Peter Dostal said Wednesday that the case involving six Nova Scotia teens charged with sharing images of at least 20 high school girls is not the first to test the relatively new legislation, but it is one of the biggest and most complex.
“We certainly would be seeing more now and in recent years we’ve seen a fair number coming through,” he said outside provincial youth court in Bridgewater. “Be it matters that are investigated by police without charge or investigated and brought through diversionary programs…we are seeing a fair number of these enter into the system.”
Two 18-year-olds and four 15-year-olds are facing charges of distributing intimate images without consent, and possessing and distributing child pornography. Their identities are protected under the Youth Criminal Justice Act.
Several lawyers representing the young men were in provincial youth court in Bridgewater to request more time before entering pleas. They are due back in court on Nov. 28.
Dostal said a trial could be lengthy due to the number of people charged in the matter and the volume of evidence, much of it taken from electronic devices and cellphones.
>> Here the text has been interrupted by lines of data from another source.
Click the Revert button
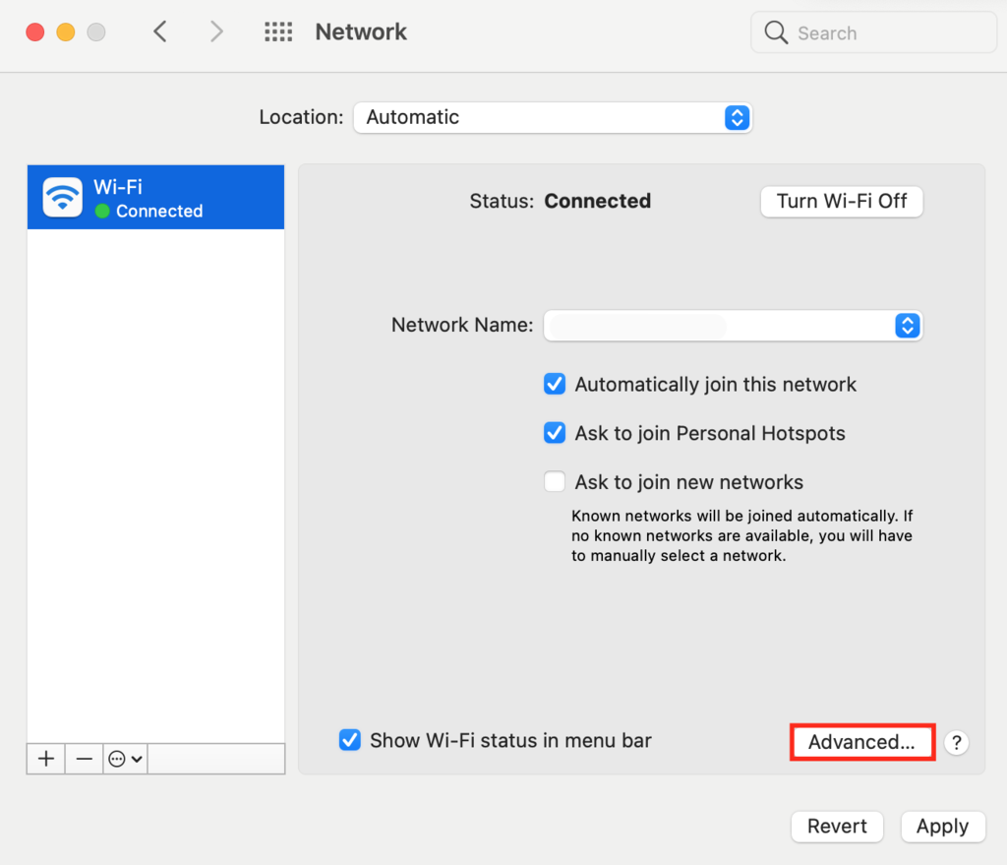 coord(837,827)
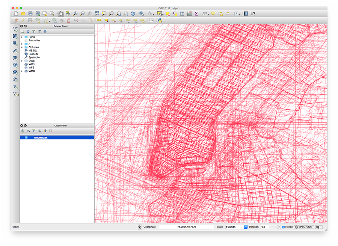Toggle the mouse coordinate extents button

[140, 227]
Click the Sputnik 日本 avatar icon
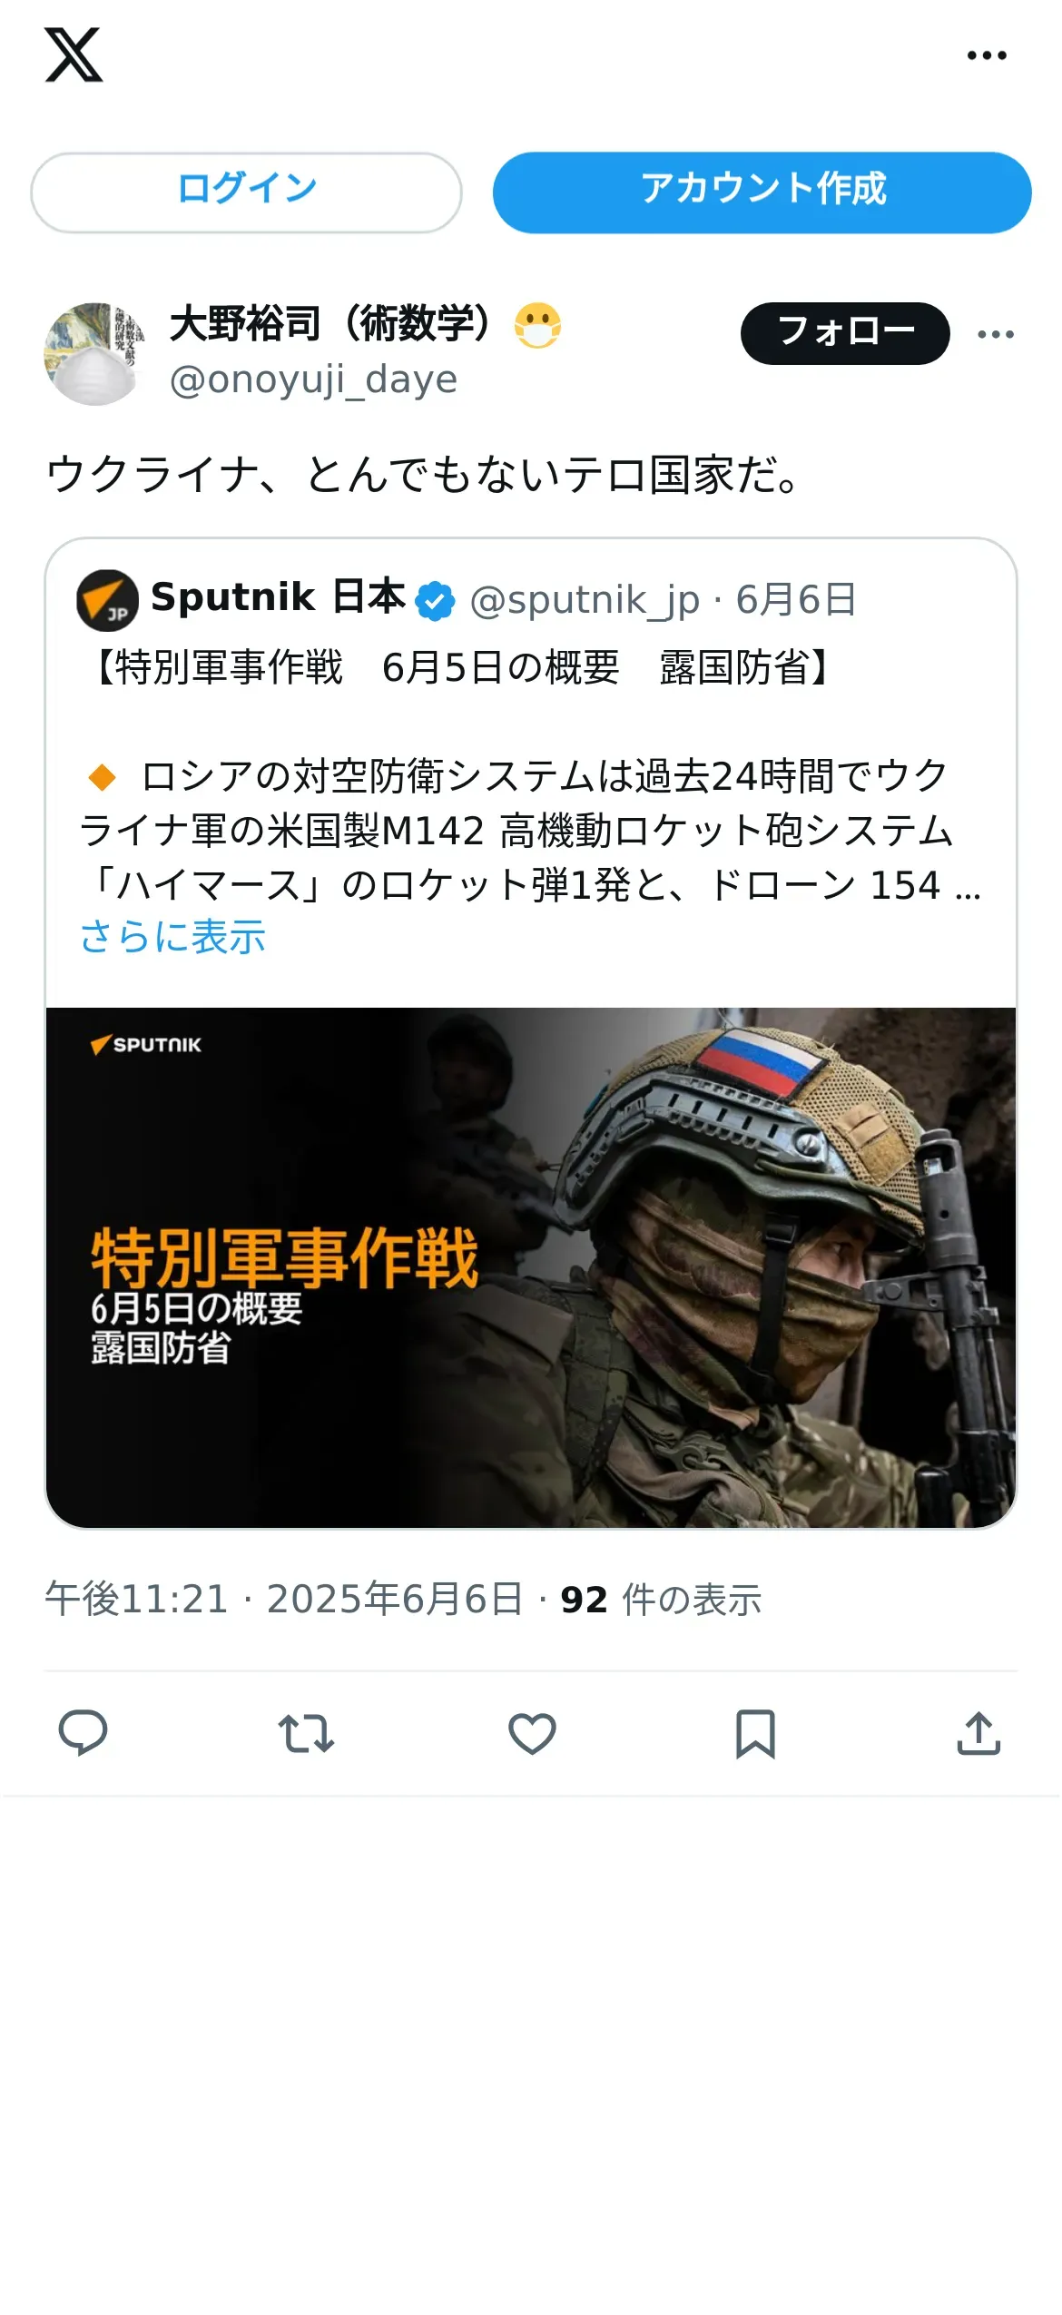The width and height of the screenshot is (1062, 2315). tap(107, 599)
Dates in July, August and September have been set aside for a possible trial.
“Given the number of accused and different levels of evidence, including statements, searches and computer forensic evidence, it does provide for a fair amount of complexity,” he said.
Police in Bridgewater launched a year-long investigation in response to complaints from school officials, leading to the seizure of a number of electronic devices – mainly cellphones – which were handed over to the RCMP Technological Crime Unit for analysis.
The Mounties found more photos, and a search warrant was drafted to obtain information from Dropbox, a U.S.-based file-sharing service. Using an international treaty, Canadian officials obtained the files through the FBI.
The case is one of the first in Canada involving legislation introduced in late 2013 after the death of Nova Scotia teen Rehtaeh Parsons, which captured national attention. The 17-year-old attempted suicide and was taken off life support after a digital photo of what her family says was a sexual assault was circulated among students at her school in Cole Harbour, N.S.